» Your objective:
Could you print, word for word, the lines between the one holding "The height and" and the one holding "(764, 145).", inclusive, and leave the pictures out?

» Information shown:
********

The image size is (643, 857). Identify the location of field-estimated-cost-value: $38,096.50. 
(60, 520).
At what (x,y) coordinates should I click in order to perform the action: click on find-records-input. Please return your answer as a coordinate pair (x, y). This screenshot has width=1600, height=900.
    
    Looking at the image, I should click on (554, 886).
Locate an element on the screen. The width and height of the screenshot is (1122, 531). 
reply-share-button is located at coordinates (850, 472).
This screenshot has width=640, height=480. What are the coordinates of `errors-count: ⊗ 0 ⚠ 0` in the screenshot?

********

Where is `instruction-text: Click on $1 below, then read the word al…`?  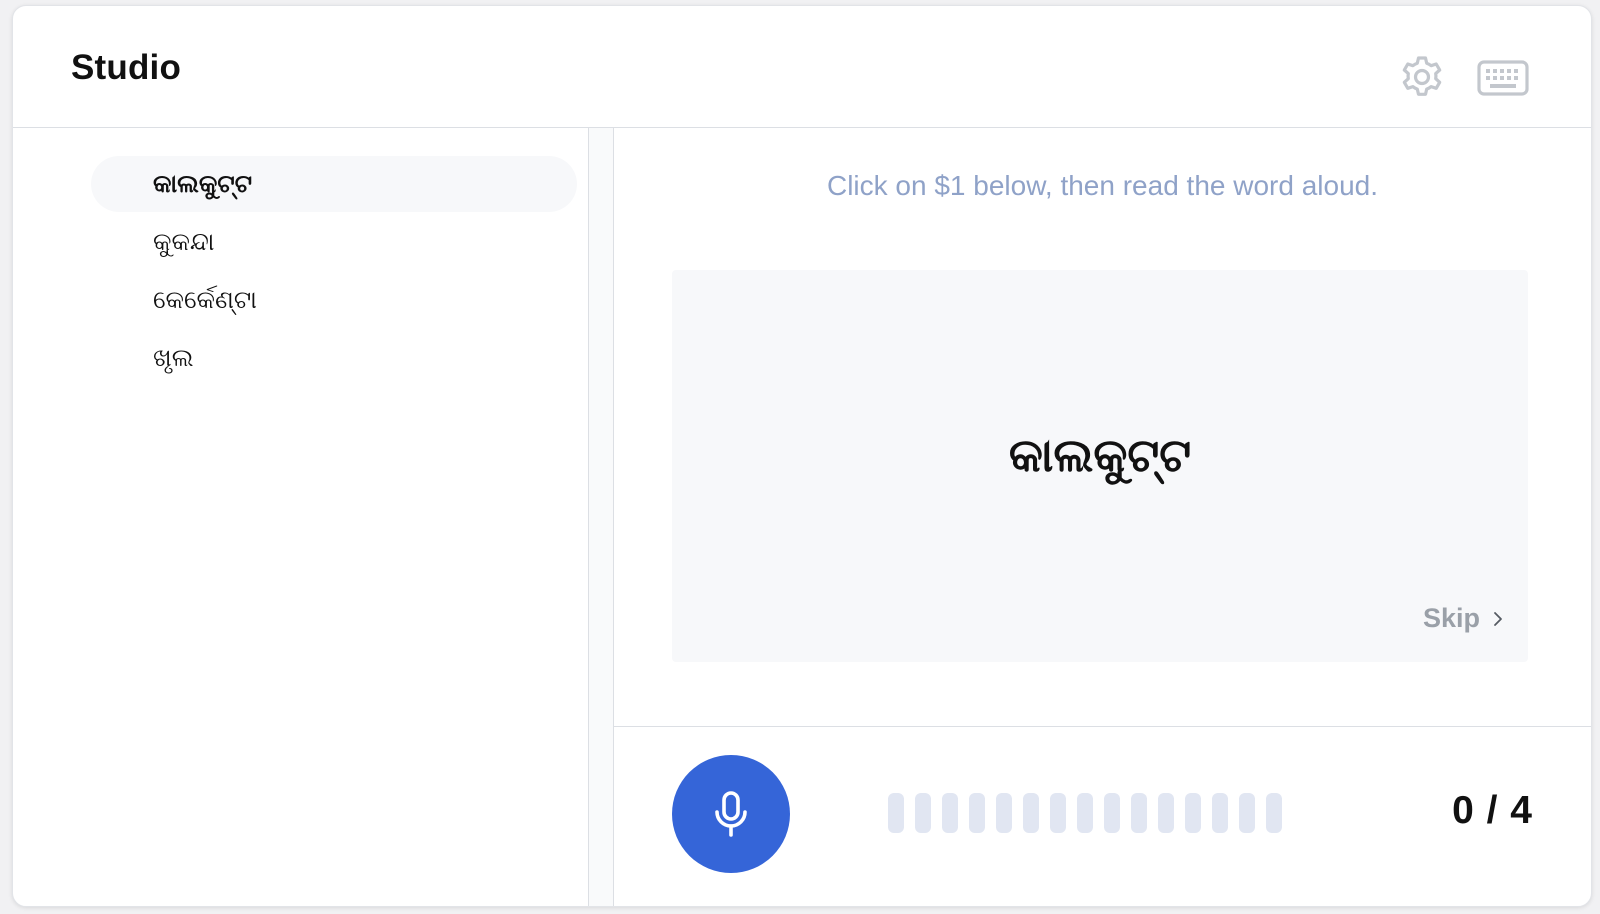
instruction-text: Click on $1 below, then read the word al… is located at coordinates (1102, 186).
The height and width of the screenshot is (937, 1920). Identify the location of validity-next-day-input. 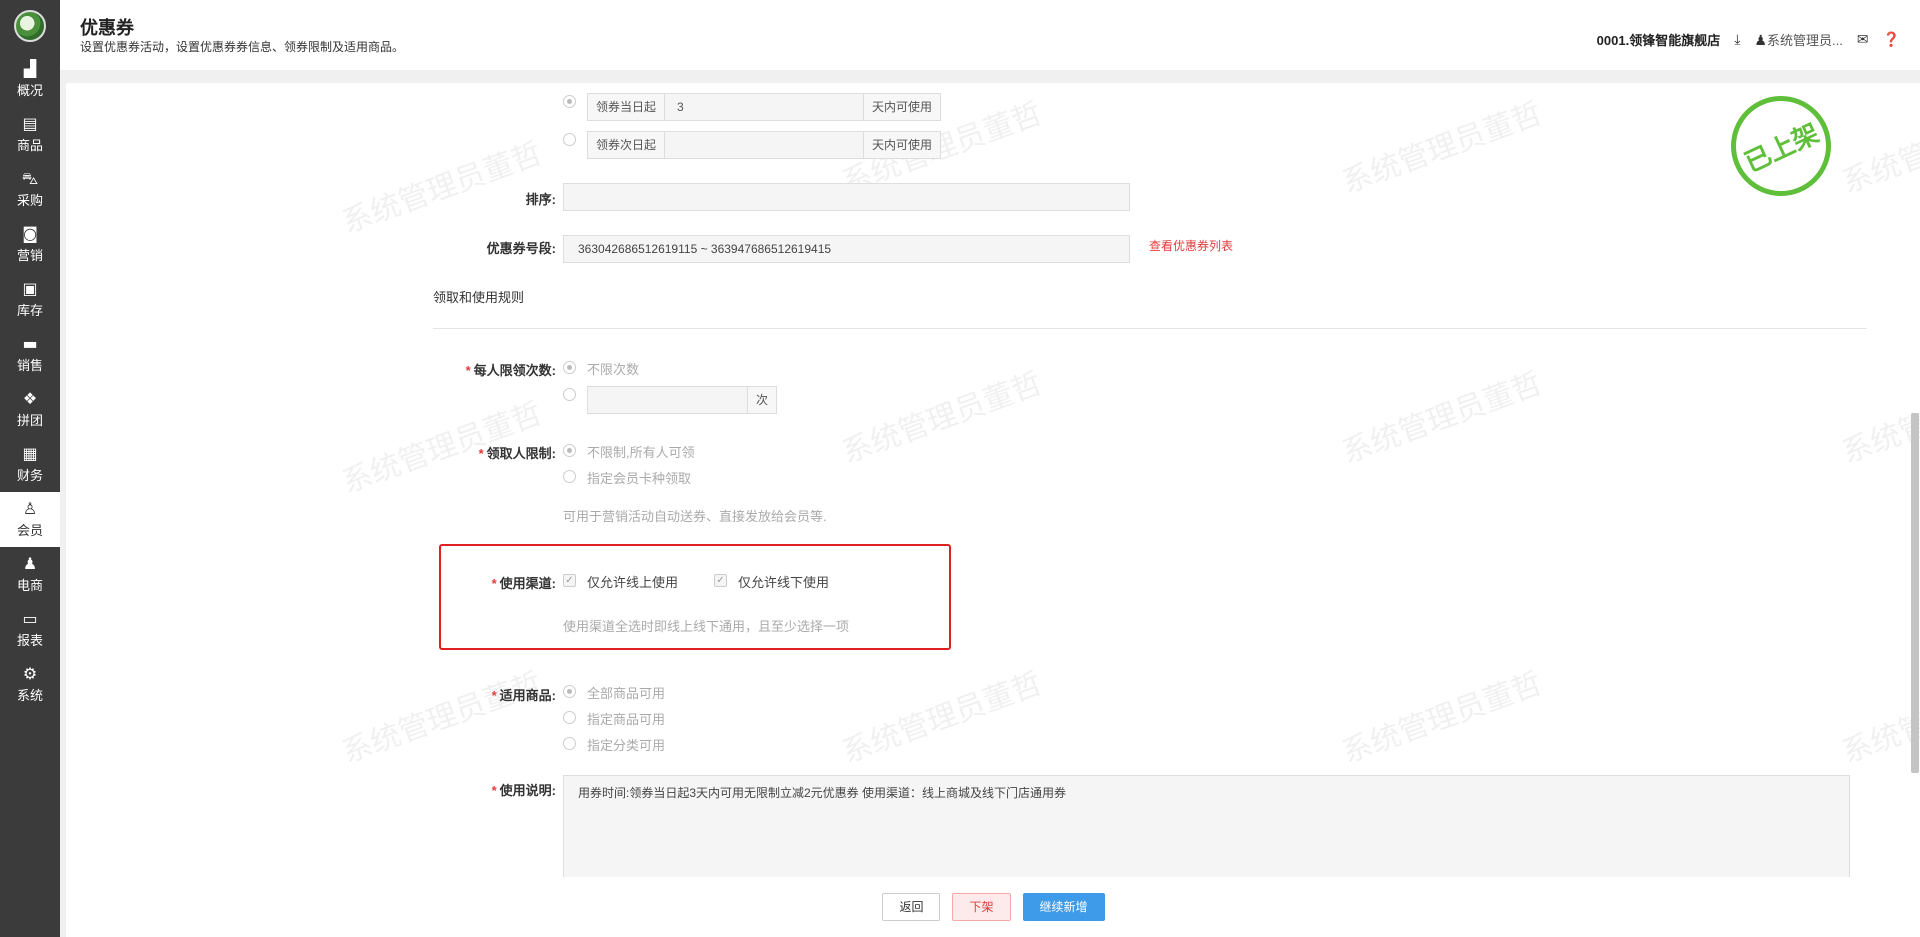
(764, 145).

********

» Solution for this exercise:
The height and width of the screenshot is (937, 1920). Identify the location of validity-next-day-input. 
(764, 145).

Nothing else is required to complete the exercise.